Nothing but the lines from the one containing "Image resolution: width=1253" through the last line of the material should appear in the answer, transcribed exactly, pictures excluded.

________

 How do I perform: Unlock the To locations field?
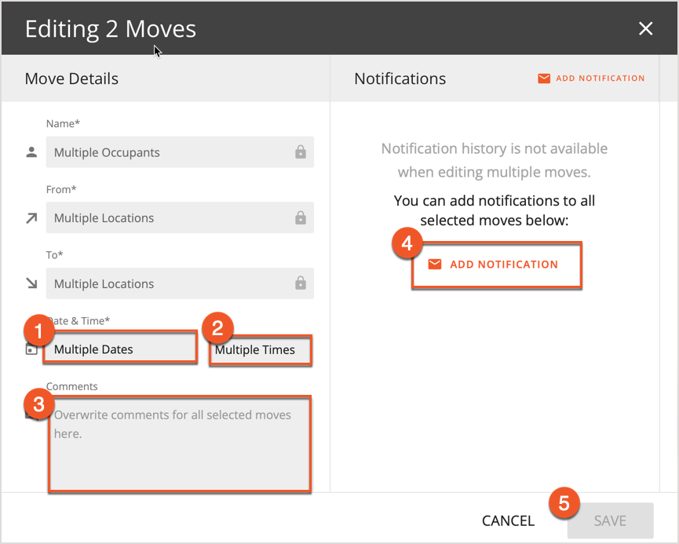click(x=300, y=283)
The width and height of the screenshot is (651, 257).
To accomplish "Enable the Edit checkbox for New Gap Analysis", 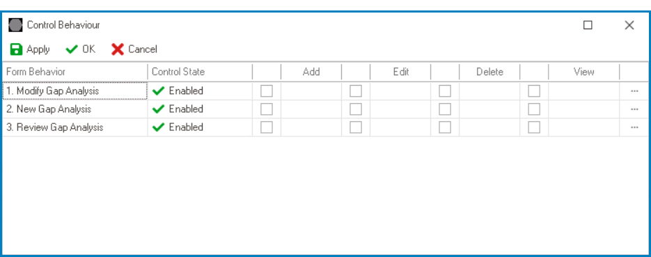I will click(356, 109).
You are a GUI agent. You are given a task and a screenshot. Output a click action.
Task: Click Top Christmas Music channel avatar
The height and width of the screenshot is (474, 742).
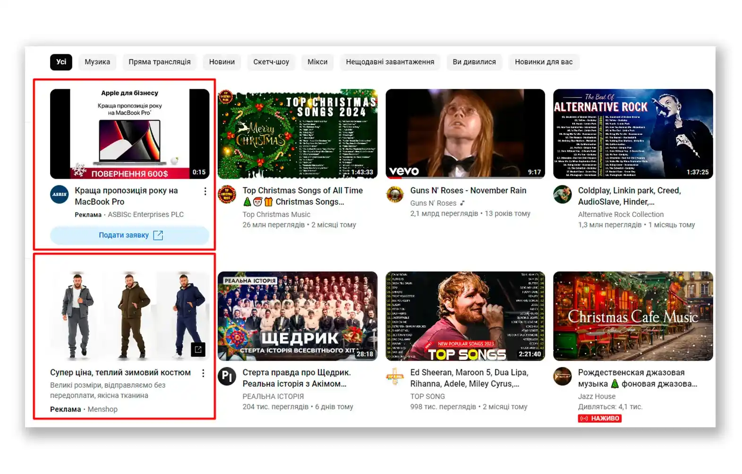coord(227,194)
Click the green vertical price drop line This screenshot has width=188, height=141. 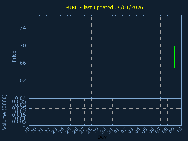(x=174, y=57)
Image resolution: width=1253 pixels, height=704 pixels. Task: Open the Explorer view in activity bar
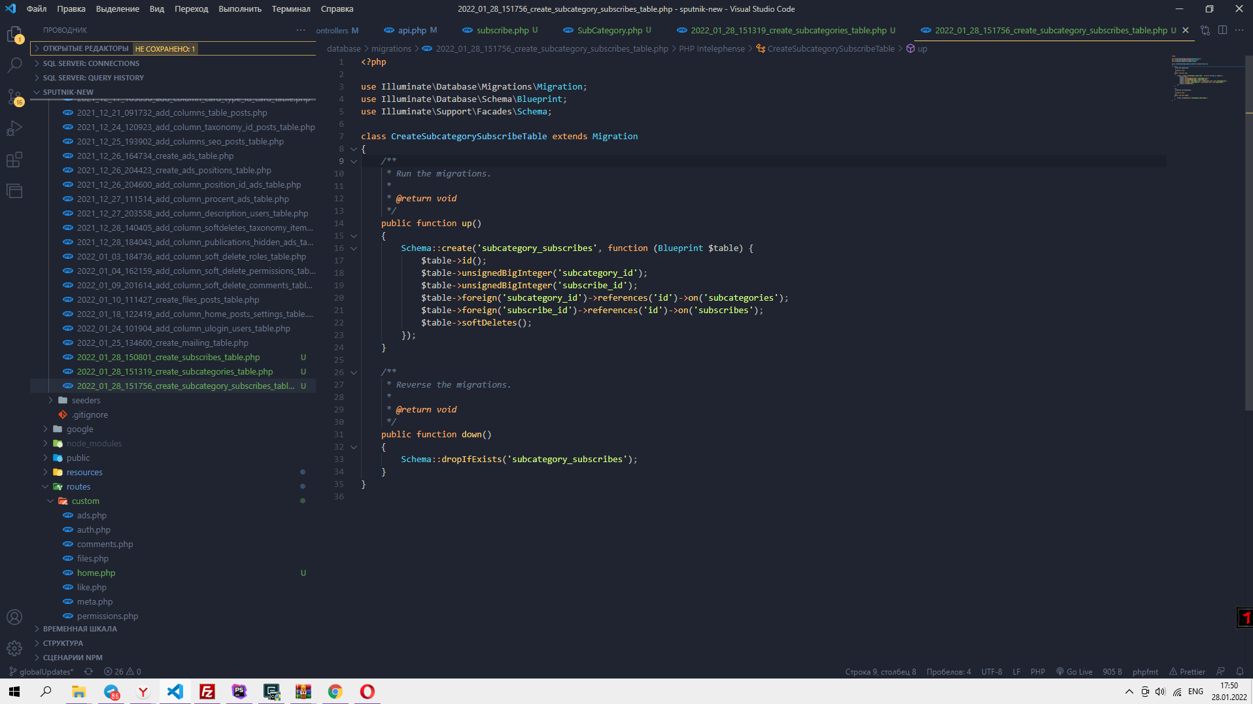[14, 35]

________

→ Exercise output
Image resolution: width=1253 pixels, height=704 pixels. Task: Open the Explorer view in activity bar
[14, 35]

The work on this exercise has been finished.